Strona:Wiktor Hugo - Han z Islandyi T.2.djvu/177

Ta strona została przepisana.

Kennybol podniósł rękę do góry.
— Na Świętą Ethelredę, męczeniczkę norweską — rzekł — nie obawa Hana z Islandyi, panie Hacket, ale sam Han, przysięgam, przeszkodził mi przyjść tutaj wcześniej.
Słowa te wywołały szmer zadziwienia między tłumem górali i górników, na czoło zaś Hacketa sprowadziły tę samą chmurę, jaką widok i ocalenie Ordenera pokryło je przed chwilą.
— Jakto! Co ty mówisz? — zapytał, głos zniżając.
— Mówię, panie Hacket, że gdyby nie wasz. przeklęty Han Islandczyk, byłbym tu jeszcze przed pierwszym krzykiem puszczyka.

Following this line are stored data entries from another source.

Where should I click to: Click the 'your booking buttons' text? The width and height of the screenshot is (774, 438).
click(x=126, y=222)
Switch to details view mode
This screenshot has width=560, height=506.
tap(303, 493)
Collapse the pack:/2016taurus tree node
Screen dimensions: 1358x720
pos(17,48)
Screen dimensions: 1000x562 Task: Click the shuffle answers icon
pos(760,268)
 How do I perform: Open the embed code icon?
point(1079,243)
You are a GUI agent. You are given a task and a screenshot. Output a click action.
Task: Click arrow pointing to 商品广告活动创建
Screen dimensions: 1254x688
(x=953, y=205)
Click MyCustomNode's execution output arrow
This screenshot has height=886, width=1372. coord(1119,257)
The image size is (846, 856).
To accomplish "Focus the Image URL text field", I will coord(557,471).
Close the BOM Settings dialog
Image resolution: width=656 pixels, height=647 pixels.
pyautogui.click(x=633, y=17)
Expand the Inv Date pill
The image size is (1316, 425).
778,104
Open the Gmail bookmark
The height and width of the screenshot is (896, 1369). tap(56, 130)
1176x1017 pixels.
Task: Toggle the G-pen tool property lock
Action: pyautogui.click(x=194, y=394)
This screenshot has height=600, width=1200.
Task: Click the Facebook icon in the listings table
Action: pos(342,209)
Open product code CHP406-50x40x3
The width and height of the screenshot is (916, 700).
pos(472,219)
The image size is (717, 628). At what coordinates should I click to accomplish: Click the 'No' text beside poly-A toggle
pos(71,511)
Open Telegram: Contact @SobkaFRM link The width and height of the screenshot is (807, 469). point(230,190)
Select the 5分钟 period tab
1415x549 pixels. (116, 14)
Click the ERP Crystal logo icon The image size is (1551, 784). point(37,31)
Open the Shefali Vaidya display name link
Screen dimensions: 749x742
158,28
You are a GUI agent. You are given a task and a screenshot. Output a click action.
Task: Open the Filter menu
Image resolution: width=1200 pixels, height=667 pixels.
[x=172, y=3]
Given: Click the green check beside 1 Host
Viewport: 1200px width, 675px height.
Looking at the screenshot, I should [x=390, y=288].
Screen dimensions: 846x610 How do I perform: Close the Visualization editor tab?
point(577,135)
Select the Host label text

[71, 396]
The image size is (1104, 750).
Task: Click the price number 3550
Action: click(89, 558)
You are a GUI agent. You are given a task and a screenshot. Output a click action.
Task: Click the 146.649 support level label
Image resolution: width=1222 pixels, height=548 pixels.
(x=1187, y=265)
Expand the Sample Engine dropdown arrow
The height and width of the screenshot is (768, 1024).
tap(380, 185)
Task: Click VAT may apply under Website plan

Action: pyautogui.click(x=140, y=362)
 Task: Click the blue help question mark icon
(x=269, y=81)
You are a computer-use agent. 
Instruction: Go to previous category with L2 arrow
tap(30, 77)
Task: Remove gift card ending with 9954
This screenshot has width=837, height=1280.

— Czy doprawdy? Ale cóż on ci uczynił?
— Och! nie pytaj mnie pan o to. Powiem tylko, że niech moja głowa w jeden dzień stanie się białą, jak sierć gronostaja, jeśli się dam namówić jeszcze raz w życiu na polowanie na białego niedźwiedzia.
— Zapewne niedźwiedź omal cię nie pożarł?
Kennybol wzruszył ramionami wzgardliwie.
— Niedźwiedź! — rzekł — A to mi groźny nieprzyjaciel! Kennybol pożarty przez niedźwiedzia! Za kogóż to mnie bierzecie, panie Hacket?
— Nie gniewaj się. Chciałem tylko wiedzieć...
— Gdybyście wiedzieli, mój zacny panie, co mi się zdarzyło — przerwał stary strzelec zniżając głos — wtedy nie powtarzalibyście mi, że Han z Islandyi jest tutaj.
Hacket znów się zmieszał. Ujął nagle Kennybola za ramię, jak gdyby obawiając się, żeby strzelec nie zbliżył się do miejsca, skąd, po nad tłumem górników, wystawała ogromna głowa olbrzyma.